Wallace jumps at chance of aerials success in South Korea
Aerial skier Lloyd Wallace in training in Sierra Nevada (Reuters)
Aerials expert Lloyd Wallace spends nine months of the year living out of a suitcase, but that’s a sacrifice the resilient skier is more than willing to make in order to realise his Olympic dream.
“Headphones, a stash of cashew nuts and a good book,” are – aside from skiing gear – the essential items required to hack the globe-trotting lifestyle of a freestyle skier, according to Wallace.
“Cashew nuts are a great comfort food and a good book can get you through long flights, hours of waiting in airports and long nights when you’re jet lagged,” he reveals.
Wallace is set to make his Winter Olympic debut in the aerials event in PyeongChang; an incredible achievement considering he was placed in an induced coma following a crash in training just six months ago.
“I had a year of massive highs and very low lows,” he admits. “But it’s all cumulated in this surreal opportunity to go to the Olympics – something I’ve dreamed of since I was a kid.”
“I’m also really excited to be a part of Team GB. Although I’ve already represented Great Britain at world cups and world championships, I’ve also been travelling with the Swiss team, so I can’t wait to be out there with the other Brits aiming to do our country proud.
And regardless of his result at the Games, the 23-year-old University of Bath graduate is grateful for the opportunity to compete without the weight of other people’s expectations.
“Just getting there is a huge win for me. No-ones expecting me to do anything amazing and though there are outside chances of my doing well, there’s not really any pressure.
“I think this plays into my hands because I can just go and jump and do the sport that I really love doing. Me and my coach know that if I’m enjoying jumping, the better I jump.
“The experience is obviously a massive part of it and I have thought about my ideal result. Making it into the top 12 would be huge. I know I’ve got the jumps to put me up there with the best in the world, so if I get to the finals, who knows what could happen?”
Wallace will be first male aerialist in 20 years to compete for Team GB at the Winter Olympics, however the TASS alumnus hasn’t had to look far for a sporting role model.
“I’ve been pretty spoilt for choice for Olympians to look up to,” he admits. “Both my parents and my uncle represented Team GB at the Olympics. Before that, my grandfather ran in the 3000m steeplechase at the 1948 London Games.
“I’ve always had these amazing athletes supporting me, but they’re also more than that – they’re mum, dad and uncle Shaun – and I’ve grown up with a number of friends in skiing too.”
But what is it that motivates Wallace return to the sport that last year left him unconscious in a Swiss hospital for five days with a severe head injury?
“It’s that feeling of being completely petrified at the top of the ramp. When you’re standing up there and your heart’s pounding and your legs are shaking, then you go off and do your triple somersault with multiple twists in it.
“Then once you’ve landed and you’re down at the bottom it’s just a feeling like no other – sheer joy, excitement and pride that you just did that jump.”
And it’s his drive to succeed that’s seen the adrenaline-seeking skier excel in his both his sporting career and his education, graduating from University of Bath last summer with a degree in Performance Sport.
“I loved my time at Bath – it was some of the best years of my life for sure,” he recalls. “Getting a degree and graduating from quite a prestigious university was huge for me.
“Especially because before I applied to university I considered trying to pursue skiing full time, but it was definitely the right choice for me to go and uni and get the qualification.”

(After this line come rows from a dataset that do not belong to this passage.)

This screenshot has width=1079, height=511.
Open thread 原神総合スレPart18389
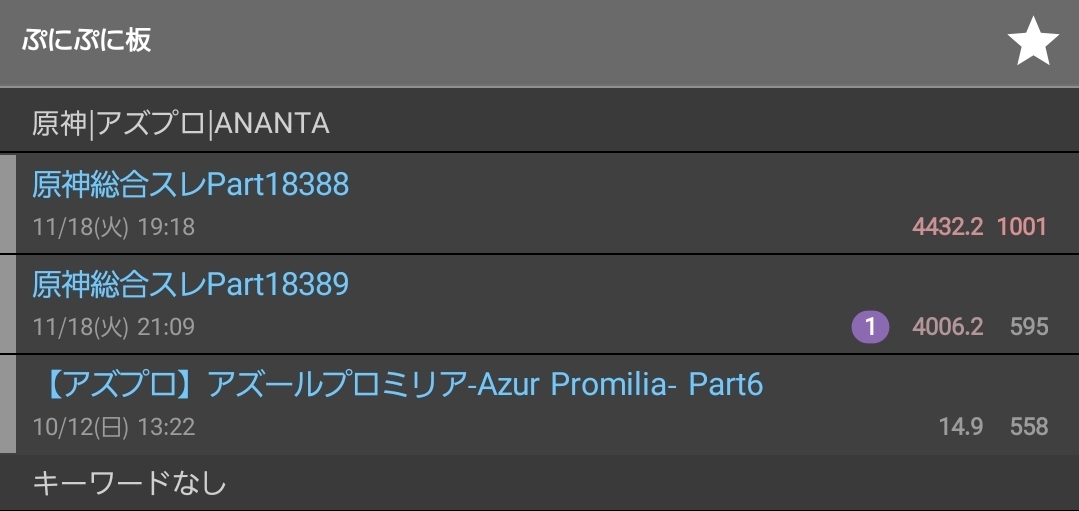[x=190, y=285]
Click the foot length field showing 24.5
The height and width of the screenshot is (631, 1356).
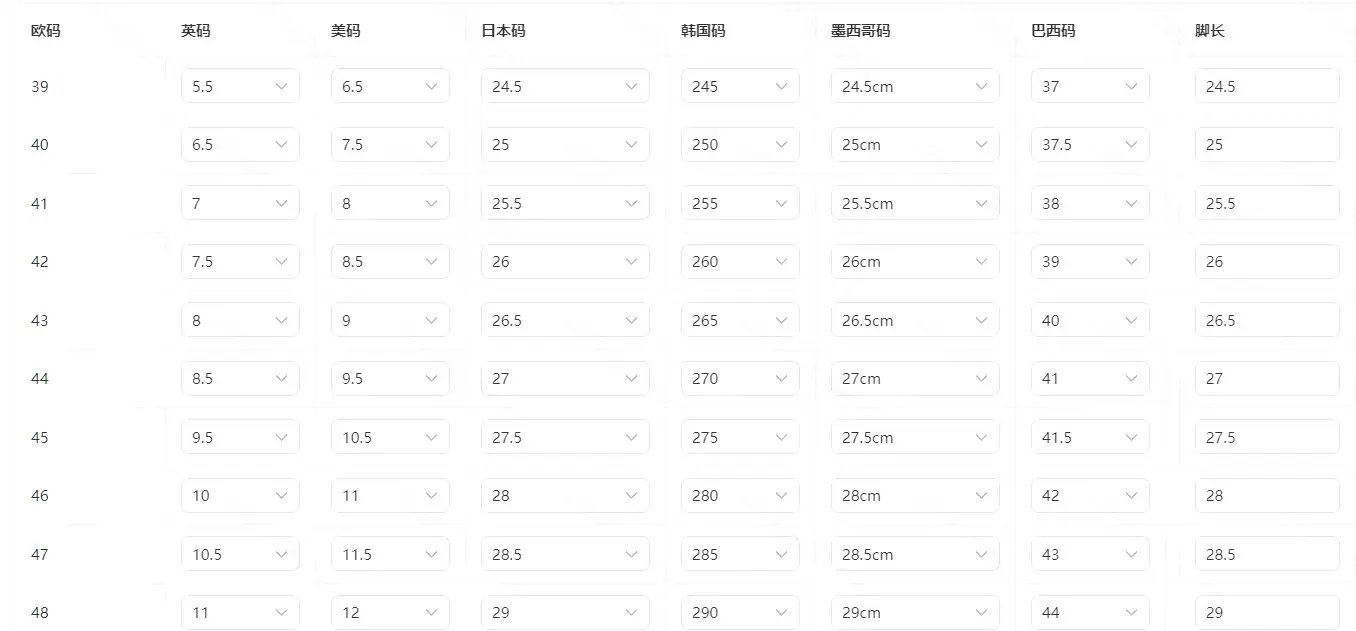pyautogui.click(x=1267, y=86)
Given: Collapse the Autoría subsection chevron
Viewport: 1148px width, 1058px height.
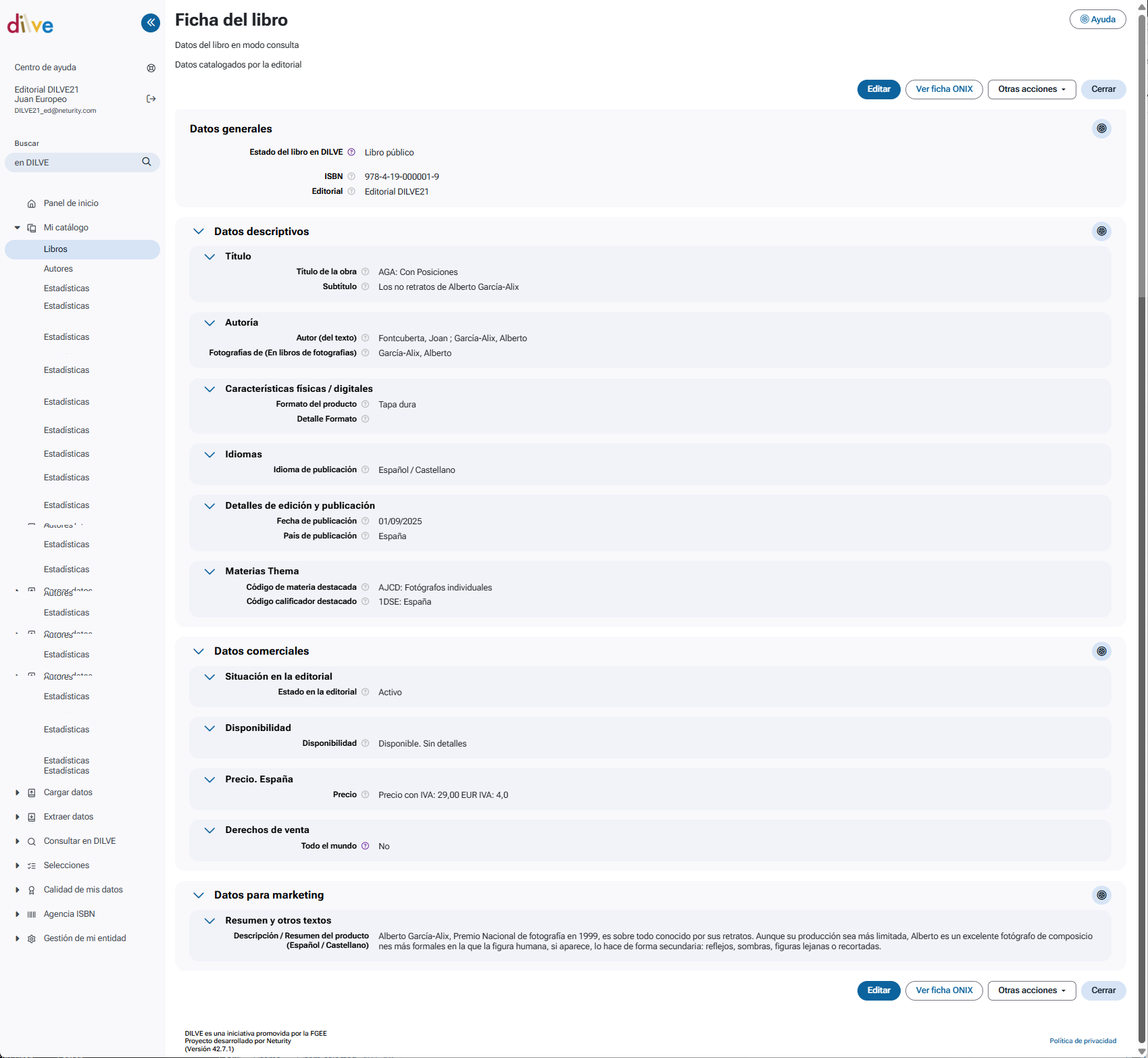Looking at the screenshot, I should [209, 323].
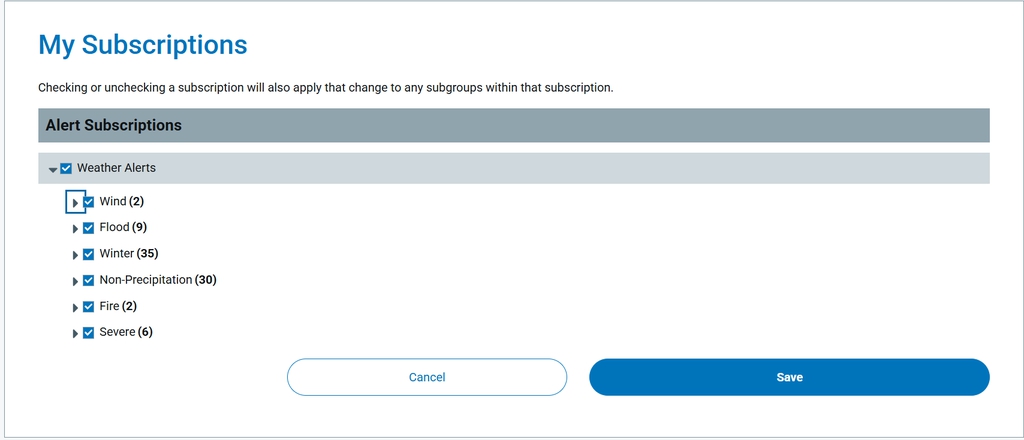Screen dimensions: 1024x440
Task: Cancel subscription changes
Action: tap(427, 377)

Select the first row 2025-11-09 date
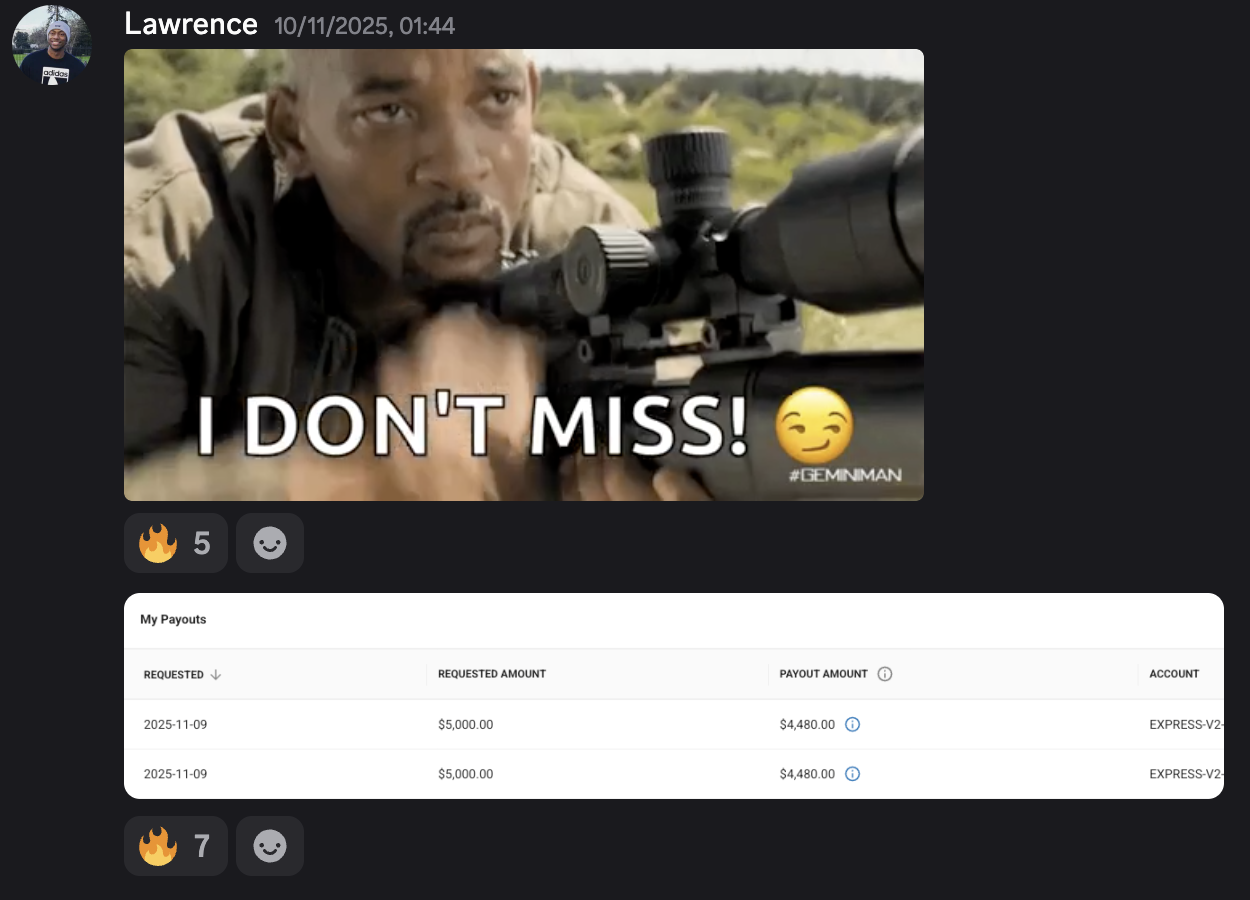pyautogui.click(x=175, y=725)
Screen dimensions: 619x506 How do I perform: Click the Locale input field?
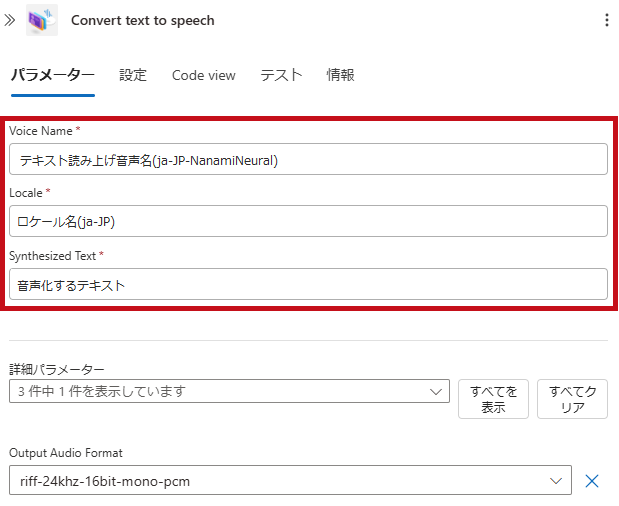(308, 221)
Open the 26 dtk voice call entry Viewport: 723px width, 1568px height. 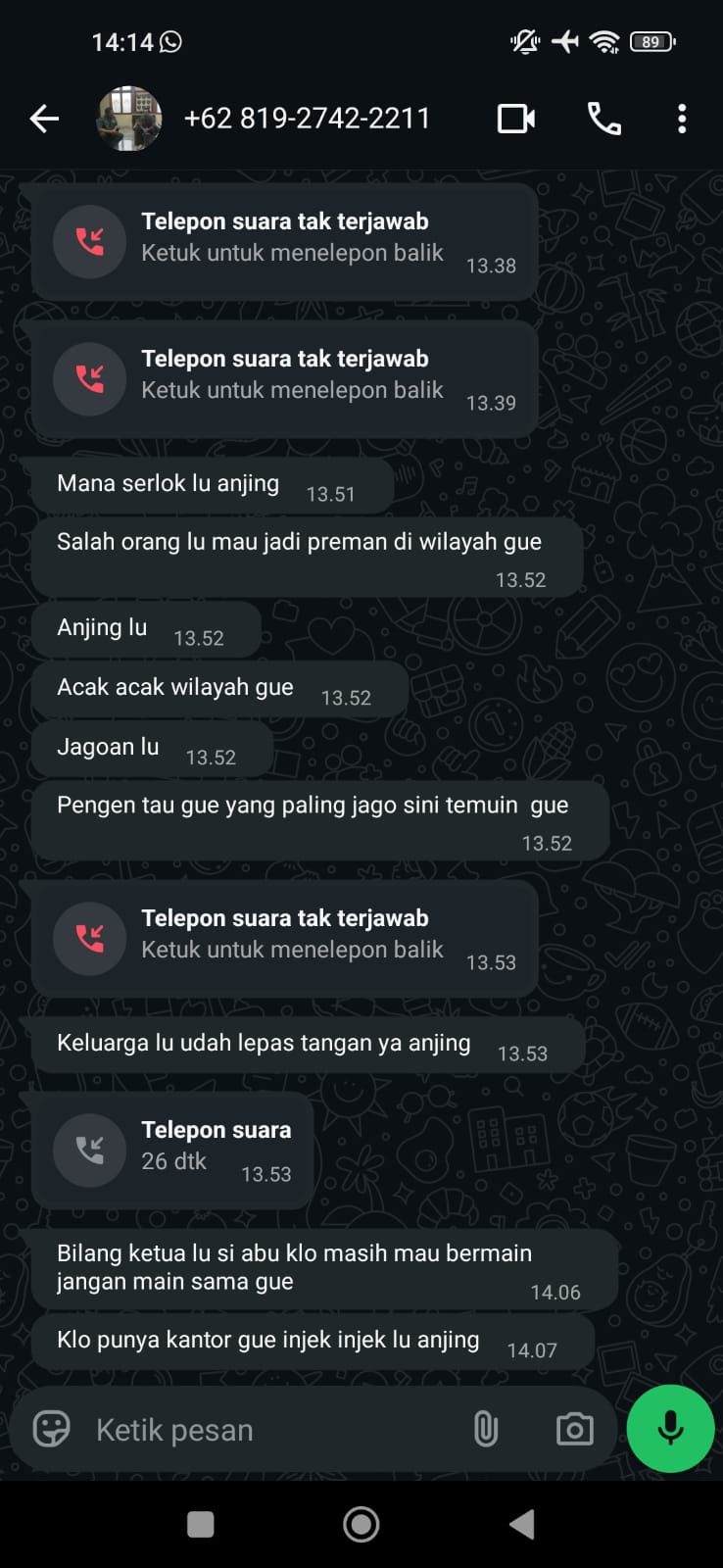click(172, 1150)
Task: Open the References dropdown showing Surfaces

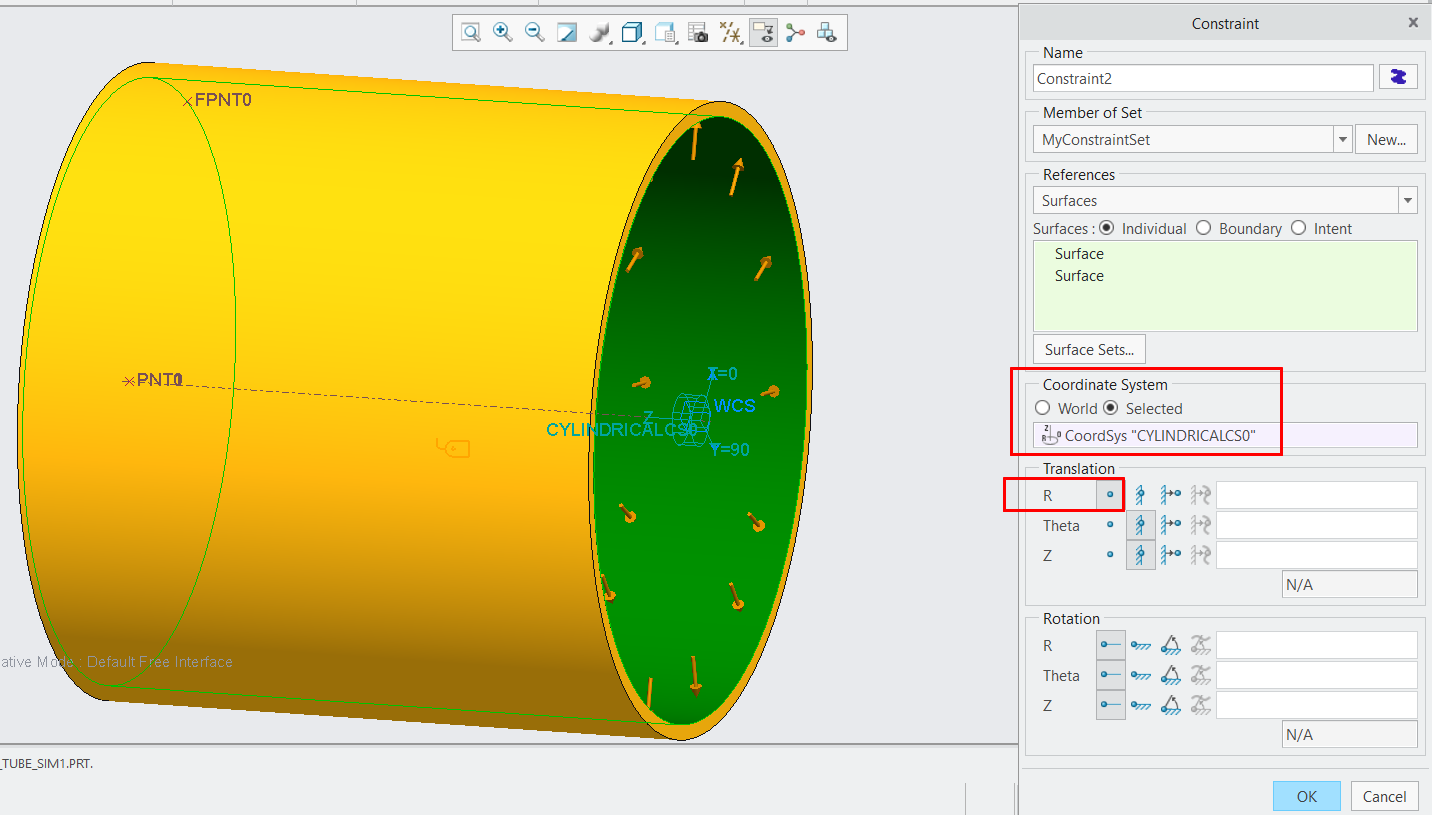Action: click(x=1407, y=200)
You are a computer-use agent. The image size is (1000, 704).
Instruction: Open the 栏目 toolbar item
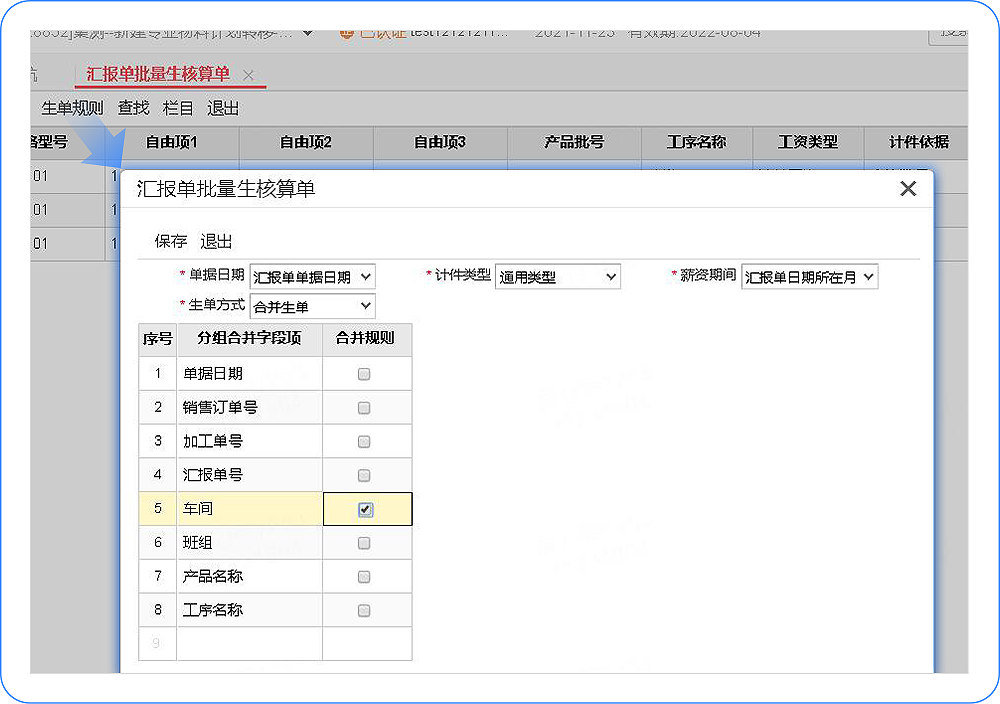point(178,108)
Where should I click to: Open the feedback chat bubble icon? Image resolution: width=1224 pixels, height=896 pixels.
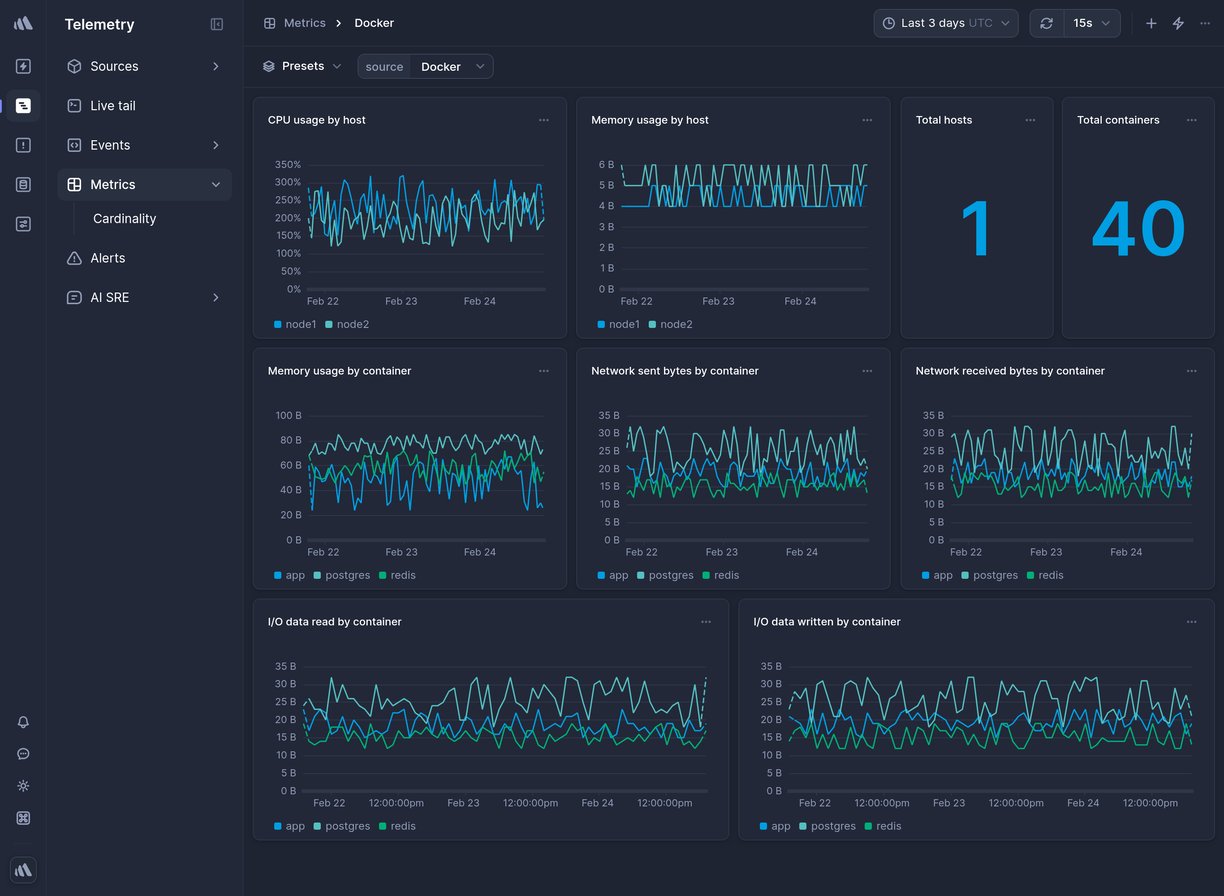(x=23, y=754)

Wallace was helped by TASS, following two years of SportsAid support, as he juggled his studies with a demanding skiing schedule, receiving recognition of his efforts when he was named as a finalist in the Most Determined category of the 2017 TASS Stars Awards.
“Being out of the country for long periods was always difficult because I was having to catch up with uni work online. When you’ve got to make sure you knuckle down and write essays or revise for exams it’s difficult.
“I was lucky that I had the support that I did from TASS with the lifestyle advisors helping me go through different techniques to get my uni work done when I needed to.
“Also tapping into the strength and conditioning and physio services, alongside sports psychology helped me endlessly. It meant I could progress my sporting career as well as making sure I got my education under my belt.
“Before that, SportsAid helped massively as the funding allowed me travel to extra training camps that I wouldn’t have been able to get to otherwise.”
The Junior World Championship medallist is clearly thriving as he prepares for the biggest event of his life, having flown directly in to South Korea from a training camp in Japan.
“We’re on the north island of Hokkaido and there’s a silly amount of snow – the most snow I’ve ever seen in my whole life! It towers over you on the street, it’s crazy.
“The people are so friendly and the whole town had been prepping for us to come here, which has been ridiculous. Japan is just a very cool place, with very cool traditions and amazing food – the sushi is unbelievable!
“I have a lot of fun and I’m very lucky to do be able to do something that I love and that allows me to travel the world.”
Walllace was supported by TASS for three years until he graduated from university in 2017 and is joined in PyeongChang by 24 other former TASS recipients.